WHAT TO DO. Format every line of the entries below as a numbered list, leaving out any blank lines.

= = = = =

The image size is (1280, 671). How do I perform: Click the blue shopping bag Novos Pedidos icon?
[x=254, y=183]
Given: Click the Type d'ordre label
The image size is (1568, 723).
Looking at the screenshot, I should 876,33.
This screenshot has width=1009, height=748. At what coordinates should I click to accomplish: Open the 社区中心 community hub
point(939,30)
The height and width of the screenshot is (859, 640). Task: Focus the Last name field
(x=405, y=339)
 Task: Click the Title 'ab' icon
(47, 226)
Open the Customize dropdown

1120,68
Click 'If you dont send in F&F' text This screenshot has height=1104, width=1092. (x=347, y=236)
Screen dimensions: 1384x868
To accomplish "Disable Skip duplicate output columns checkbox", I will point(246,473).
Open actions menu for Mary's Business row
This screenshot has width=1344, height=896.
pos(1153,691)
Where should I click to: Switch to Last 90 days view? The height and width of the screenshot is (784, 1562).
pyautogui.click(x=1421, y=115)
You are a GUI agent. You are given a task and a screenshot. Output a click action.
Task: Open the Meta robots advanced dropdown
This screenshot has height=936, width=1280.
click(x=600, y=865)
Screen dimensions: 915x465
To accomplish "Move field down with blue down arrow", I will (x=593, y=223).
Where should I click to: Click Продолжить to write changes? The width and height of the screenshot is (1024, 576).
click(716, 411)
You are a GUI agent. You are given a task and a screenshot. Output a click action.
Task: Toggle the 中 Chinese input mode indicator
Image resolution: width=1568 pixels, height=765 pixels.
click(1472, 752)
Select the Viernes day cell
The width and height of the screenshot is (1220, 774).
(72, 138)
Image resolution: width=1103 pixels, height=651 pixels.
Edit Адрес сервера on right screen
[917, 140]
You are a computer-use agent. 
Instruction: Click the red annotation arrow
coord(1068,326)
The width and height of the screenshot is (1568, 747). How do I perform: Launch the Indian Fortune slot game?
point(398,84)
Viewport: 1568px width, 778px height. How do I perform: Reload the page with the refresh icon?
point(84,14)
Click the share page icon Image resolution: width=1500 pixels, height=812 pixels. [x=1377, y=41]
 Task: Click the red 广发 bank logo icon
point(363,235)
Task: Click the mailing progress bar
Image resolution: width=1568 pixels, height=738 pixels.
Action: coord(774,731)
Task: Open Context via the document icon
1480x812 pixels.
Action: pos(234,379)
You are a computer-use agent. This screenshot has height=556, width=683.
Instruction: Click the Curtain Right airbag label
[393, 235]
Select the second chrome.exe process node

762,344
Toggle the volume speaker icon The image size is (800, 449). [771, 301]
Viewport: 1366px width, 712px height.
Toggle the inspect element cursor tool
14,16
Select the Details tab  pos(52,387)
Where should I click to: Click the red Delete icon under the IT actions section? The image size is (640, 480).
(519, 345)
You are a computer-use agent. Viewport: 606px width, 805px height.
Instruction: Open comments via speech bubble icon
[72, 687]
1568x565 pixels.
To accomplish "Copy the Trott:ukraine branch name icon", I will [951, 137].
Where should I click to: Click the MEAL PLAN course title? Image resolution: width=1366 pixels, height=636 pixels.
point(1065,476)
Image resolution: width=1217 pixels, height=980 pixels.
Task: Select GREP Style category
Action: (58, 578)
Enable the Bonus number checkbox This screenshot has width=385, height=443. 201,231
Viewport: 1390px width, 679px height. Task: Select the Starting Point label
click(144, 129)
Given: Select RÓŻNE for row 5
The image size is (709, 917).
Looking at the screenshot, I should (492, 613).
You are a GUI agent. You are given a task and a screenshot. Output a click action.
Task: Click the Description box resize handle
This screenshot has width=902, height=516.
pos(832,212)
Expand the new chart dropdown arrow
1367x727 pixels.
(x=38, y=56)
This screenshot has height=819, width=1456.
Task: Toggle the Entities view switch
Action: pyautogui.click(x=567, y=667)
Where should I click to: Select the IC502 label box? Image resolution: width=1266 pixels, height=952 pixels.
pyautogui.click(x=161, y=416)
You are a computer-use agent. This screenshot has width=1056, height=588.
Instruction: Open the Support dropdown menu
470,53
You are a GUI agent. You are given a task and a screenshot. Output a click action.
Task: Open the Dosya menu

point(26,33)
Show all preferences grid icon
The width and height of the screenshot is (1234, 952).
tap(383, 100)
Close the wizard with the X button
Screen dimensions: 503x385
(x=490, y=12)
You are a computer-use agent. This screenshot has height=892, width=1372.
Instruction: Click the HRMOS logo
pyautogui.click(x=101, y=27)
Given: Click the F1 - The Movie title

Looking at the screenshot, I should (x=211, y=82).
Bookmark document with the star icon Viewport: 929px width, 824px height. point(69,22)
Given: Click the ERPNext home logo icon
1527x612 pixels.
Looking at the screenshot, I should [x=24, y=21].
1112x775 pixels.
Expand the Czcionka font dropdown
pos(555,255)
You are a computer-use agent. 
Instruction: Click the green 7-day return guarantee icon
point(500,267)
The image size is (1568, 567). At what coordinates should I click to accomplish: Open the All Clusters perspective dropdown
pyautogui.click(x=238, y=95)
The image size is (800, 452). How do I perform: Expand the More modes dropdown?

= = = = =

RIGHT ANSWER.
1. The image size is (1280, 671). How do I perform: Click the blue shopping bag Novos Pedidos icon?
2. [x=254, y=183]
3. Given: Click the Type d'ordre label
4. The image size is (1568, 723).
5. Looking at the screenshot, I should 876,33.
6. This screenshot has width=1009, height=748. At what coordinates should I click to accomplish: Open the 社区中心 community hub
7. point(939,30)
8. The height and width of the screenshot is (859, 640). Task: Focus the Last name field
9. (x=405, y=339)
10.  Task: Click the Title 'ab' icon
11. (47, 226)
12. Open the Customize dropdown
13. 1120,68
14. Click 'If you dont send in F&F' text This screenshot has height=1104, width=1092. (x=347, y=236)
15. Screen dimensions: 1384x868
16. To accomplish "Disable Skip duplicate output columns checkbox", I will point(246,473).
17. Open actions menu for Mary's Business row
18. This screenshot has width=1344, height=896.
19. pos(1153,691)
20. Where should I click to: Switch to Last 90 days view? The height and width of the screenshot is (784, 1562).
21. pyautogui.click(x=1421, y=115)
22. You are a GUI agent. You are given a task and a screenshot. Output a click action.
23. Task: Open the Meta robots advanced dropdown
24. This screenshot has height=936, width=1280.
25. click(x=600, y=865)
26. Screen dimensions: 915x465
27. To accomplish "Move field down with blue down arrow", I will (x=593, y=223).
28. Where should I click to: Click Продолжить to write changes? The width and height of the screenshot is (1024, 576).
29. click(716, 411)
30. You are a GUI agent. You are given a task and a screenshot. Output a click action.
31. Task: Toggle the 中 Chinese input mode indicator
32. Image resolution: width=1568 pixels, height=765 pixels.
33. click(1472, 752)
34. Select the Viernes day cell
35. The width and height of the screenshot is (1220, 774).
36. (72, 138)
37. Image resolution: width=1103 pixels, height=651 pixels.
38. Edit Адрес сервера on right screen
39. [917, 140]
40. You are a computer-use agent. 
41. Instruction: Click the red annotation arrow
42. coord(1068,326)
43. The width and height of the screenshot is (1568, 747). How do I perform: Launch the Indian Fortune slot game?
44. point(398,84)
45. Viewport: 1568px width, 778px height. How do I perform: Reload the page with the refresh icon?
46. point(84,14)
47. Click the share page icon Image resolution: width=1500 pixels, height=812 pixels. [x=1377, y=41]
48.  Task: Click the red 广发 bank logo icon
49. point(363,235)
50. Task: Click the mailing progress bar
51. Image resolution: width=1568 pixels, height=738 pixels.
52. Action: coord(774,731)
53. Task: Open Context via the document icon
54. 1480x812 pixels.
55. Action: pos(234,379)
56. You are a computer-use agent. This screenshot has height=556, width=683.
57. Instruction: Click the Curtain Right airbag label
58. [393, 235]
59. Select the second chrome.exe process node
60. 762,344
61. Toggle the volume speaker icon The image size is (800, 449). [771, 301]
62. Viewport: 1366px width, 712px height.
63. Toggle the inspect element cursor tool
64. 14,16
65. Select the Details tab  pos(52,387)
66. Where should I click to: Click the red Delete icon under the IT actions section? The image size is (640, 480).
67. (519, 345)
68. You are a computer-use agent. Viewport: 606px width, 805px height.
69. Instruction: Open comments via speech bubble icon
70. [72, 687]
71. 1568x565 pixels.
72. To accomplish "Copy the Trott:ukraine branch name icon", I will [951, 137].
73. Where should I click to: Click the MEAL PLAN course title? Image resolution: width=1366 pixels, height=636 pixels.
74. point(1065,476)
75. Image resolution: width=1217 pixels, height=980 pixels.
76. Task: Select GREP Style category
77. Action: (58, 578)
78. Enable the Bonus number checkbox This screenshot has width=385, height=443. 201,231
79. Viewport: 1390px width, 679px height. Task: Select the Starting Point label
80. click(144, 129)
81. Given: Select RÓŻNE for row 5
82. The image size is (709, 917).
83. Looking at the screenshot, I should (492, 613).
84. You are a GUI agent. You are given a task and a screenshot. Output a click action.
85. Task: Click the Description box resize handle
86. This screenshot has width=902, height=516.
87. pos(832,212)
88. Expand the new chart dropdown arrow
89. 1367x727 pixels.
90. (x=38, y=56)
91. This screenshot has height=819, width=1456.
92. Task: Toggle the Entities view switch
93. Action: pyautogui.click(x=567, y=667)
94. Where should I click to: Select the IC502 label box? Image resolution: width=1266 pixels, height=952 pixels.
95. pyautogui.click(x=161, y=416)
96. You are a computer-use agent. This screenshot has width=1056, height=588.
97. Instruction: Open the Support dropdown menu
98. 470,53
99. You are a GUI agent. You are given a task and a screenshot. Output a click action.
100. Task: Open the Dosya menu
101. point(26,33)
102. Show all preferences grid icon
103. The width and height of the screenshot is (1234, 952).
104. tap(383, 100)
105. Close the wizard with the X button
106. Screen dimensions: 503x385
107. (x=490, y=12)
108. You are a computer-use agent. This screenshot has height=892, width=1372.
109. Instruction: Click the HRMOS logo
110. pyautogui.click(x=101, y=27)
111. Given: Click the F1 - The Movie title
112. Looking at the screenshot, I should (x=211, y=82).
113. Bookmark document with the star icon Viewport: 929px width, 824px height. point(69,22)
114. Given: Click the ERPNext home logo icon
115. 1527x612 pixels.
116. Looking at the screenshot, I should [x=24, y=21].
117. 1112x775 pixels.
118. Expand the Czcionka font dropdown
119. pos(555,255)
120. You are a computer-use agent. 
121. Instruction: Click the green 7-day return guarantee icon
122. point(500,267)
123. The image size is (1568, 567). At what coordinates should I click to accomplish: Open the All Clusters perspective dropdown
124. pyautogui.click(x=238, y=95)
125. The image size is (800, 452). How do I perform: Expand the More modes dropdown?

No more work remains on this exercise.